#### GOAL OF THE EXERCISE:
Your answer must be the full listing below, repeated exactly.

▼▼▼

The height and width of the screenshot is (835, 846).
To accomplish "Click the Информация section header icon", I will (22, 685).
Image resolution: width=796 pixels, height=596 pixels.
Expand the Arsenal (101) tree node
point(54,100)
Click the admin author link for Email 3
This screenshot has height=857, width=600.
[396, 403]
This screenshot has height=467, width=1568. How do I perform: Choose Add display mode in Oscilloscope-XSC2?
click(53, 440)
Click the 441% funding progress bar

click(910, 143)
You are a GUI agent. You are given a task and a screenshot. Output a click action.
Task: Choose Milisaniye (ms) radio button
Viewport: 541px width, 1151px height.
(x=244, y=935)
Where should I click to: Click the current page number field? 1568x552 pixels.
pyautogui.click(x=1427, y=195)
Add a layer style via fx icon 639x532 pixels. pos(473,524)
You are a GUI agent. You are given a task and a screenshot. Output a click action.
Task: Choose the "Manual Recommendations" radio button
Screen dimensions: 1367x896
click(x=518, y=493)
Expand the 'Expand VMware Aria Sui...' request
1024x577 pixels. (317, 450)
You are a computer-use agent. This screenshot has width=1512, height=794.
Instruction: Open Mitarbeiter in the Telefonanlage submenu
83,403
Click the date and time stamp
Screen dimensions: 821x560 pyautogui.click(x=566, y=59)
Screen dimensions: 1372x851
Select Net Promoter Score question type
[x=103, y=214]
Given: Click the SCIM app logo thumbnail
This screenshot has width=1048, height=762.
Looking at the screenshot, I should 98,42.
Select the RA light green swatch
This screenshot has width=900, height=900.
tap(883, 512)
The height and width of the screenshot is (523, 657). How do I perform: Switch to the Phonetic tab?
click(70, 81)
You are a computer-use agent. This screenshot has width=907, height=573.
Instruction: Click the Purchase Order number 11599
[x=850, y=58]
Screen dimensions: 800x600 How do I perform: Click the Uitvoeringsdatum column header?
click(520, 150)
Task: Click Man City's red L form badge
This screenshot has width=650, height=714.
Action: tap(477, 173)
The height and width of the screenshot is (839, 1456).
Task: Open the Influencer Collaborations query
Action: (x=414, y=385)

▲▲▲

#### WRITTEN ANSWER:
The height and width of the screenshot is (835, 846).
To accomplish "Click the Информация section header icon", I will (22, 685).
Image resolution: width=796 pixels, height=596 pixels.
Expand the Arsenal (101) tree node
point(54,100)
Click the admin author link for Email 3
This screenshot has height=857, width=600.
[396, 403]
This screenshot has height=467, width=1568. How do I perform: Choose Add display mode in Oscilloscope-XSC2?
click(53, 440)
Click the 441% funding progress bar

click(910, 143)
You are a GUI agent. You are given a task and a screenshot. Output a click action.
Task: Choose Milisaniye (ms) radio button
Viewport: 541px width, 1151px height.
(x=244, y=935)
Where should I click to: Click the current page number field? 1568x552 pixels.
pyautogui.click(x=1427, y=195)
Add a layer style via fx icon 639x532 pixels. pos(473,524)
You are a GUI agent. You are given a task and a screenshot. Output a click action.
Task: Choose the "Manual Recommendations" radio button
Screen dimensions: 1367x896
click(x=518, y=493)
Expand the 'Expand VMware Aria Sui...' request
1024x577 pixels. (317, 450)
You are a computer-use agent. This screenshot has width=1512, height=794.
Instruction: Open Mitarbeiter in the Telefonanlage submenu
83,403
Click the date and time stamp
Screen dimensions: 821x560 pyautogui.click(x=566, y=59)
Screen dimensions: 1372x851
Select Net Promoter Score question type
[x=103, y=214]
Given: Click the SCIM app logo thumbnail
This screenshot has width=1048, height=762.
Looking at the screenshot, I should 98,42.
Select the RA light green swatch
This screenshot has width=900, height=900.
tap(883, 512)
The height and width of the screenshot is (523, 657). How do I perform: Switch to the Phonetic tab?
click(70, 81)
You are a computer-use agent. This screenshot has width=907, height=573.
Instruction: Click the Purchase Order number 11599
[x=850, y=58]
Screen dimensions: 800x600 How do I perform: Click the Uitvoeringsdatum column header?
click(520, 150)
Task: Click Man City's red L form badge
This screenshot has width=650, height=714.
Action: tap(477, 173)
The height and width of the screenshot is (839, 1456).
Task: Open the Influencer Collaborations query
Action: (x=414, y=385)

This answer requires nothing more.